Chin J Plan Ecolo ›› 2011, Vol. 35 ›› Issue (4): 362-370.DOI: 10.3724/SP.J.1258.2011.00362

• Research Articles • Previous Articles     Next Articles

Effects of area, temperature and geometric constraints on elevational patterns of species richness: a case study in the Mountain Taibai, Qinling Mountains, China

CHI Xiu-Lian, TANG Zhi-Yao*   

  1. Department of Ecology, College of Urban and Environmental Sciences, Laboratory for Earth Surface Processes of Ministry of Education, Peking University,
    Beijing 100871, China
  • Received:2010-10-22 Revised:2011-01-20 Online:2011-04-01 Published:2011-04-13
  • Contact: TANG Zhi-Yao


Aims Recent studies have illustrated that area, climate and geometric constraints were the main determinants of elevational patterns of species richness; however, the relative importance of these factors is unknown because these factors co-vary with elevation.
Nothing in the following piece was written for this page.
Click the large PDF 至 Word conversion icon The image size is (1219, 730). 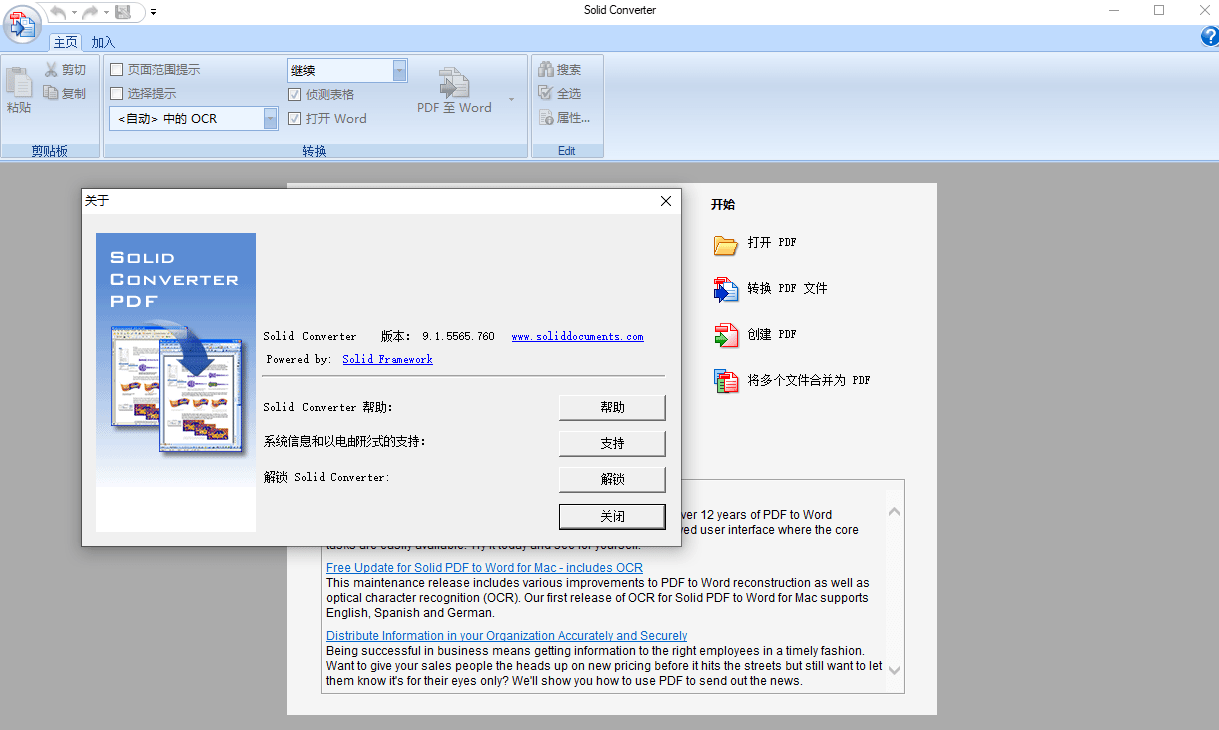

Based on these factors, the power law species-area relationship (SAR), the metabolic theory of ecology (MTE) and the mid-domain effect hypothesis (MDE) have been proposed to explain elevational patterns of species richness. Our objective is to compare the relative performance of SAR, MTE and MDE in shaping elevational patterns of species richness, using vegetation and climatic data from Mt. Taibai, Qinling Mountains as a case study. Methods We used a database, “Distribution of Plants in Mt. Taibai”, composed of 2 132 plant species, to derive species richness values for different plant groups. A digital elevation model was used to calculate the area of each elevational band. Eighteen data loggers were set along south and north slopes and at different elevations to record air temperature. RangeModel software was applied to predict species richness of each elevational band, based on the MDE hypothesis. We then compared the explanatory strengths of SAR, MTE and MDE models and used variation partition and stepwise regression to assess their relative importance in shaping elevational patterns of species richness. Important findings Plant species richness followed a unimodal pattern; however, species richness of each plant group peaked at a different elevational band. As single predictors, SAR, MTE, and MDE explained 66.4%, 19.8% and 37.9% of the variation in species richness, respectively. Together they explained 84.6% of the variation. When the confounding effects of all other factors were eliminated, SAR and MTE explained most (25.5% and 17.7%), whereas MDE played a minor role. Furthermore, we found differences among taxonomic groups: the elevational pattern of lichen richness was primarily explained by MDE, that of ferns was jointly controlled by all three mechanisms and that of seed plants was mainly controlled by SAR and MTE.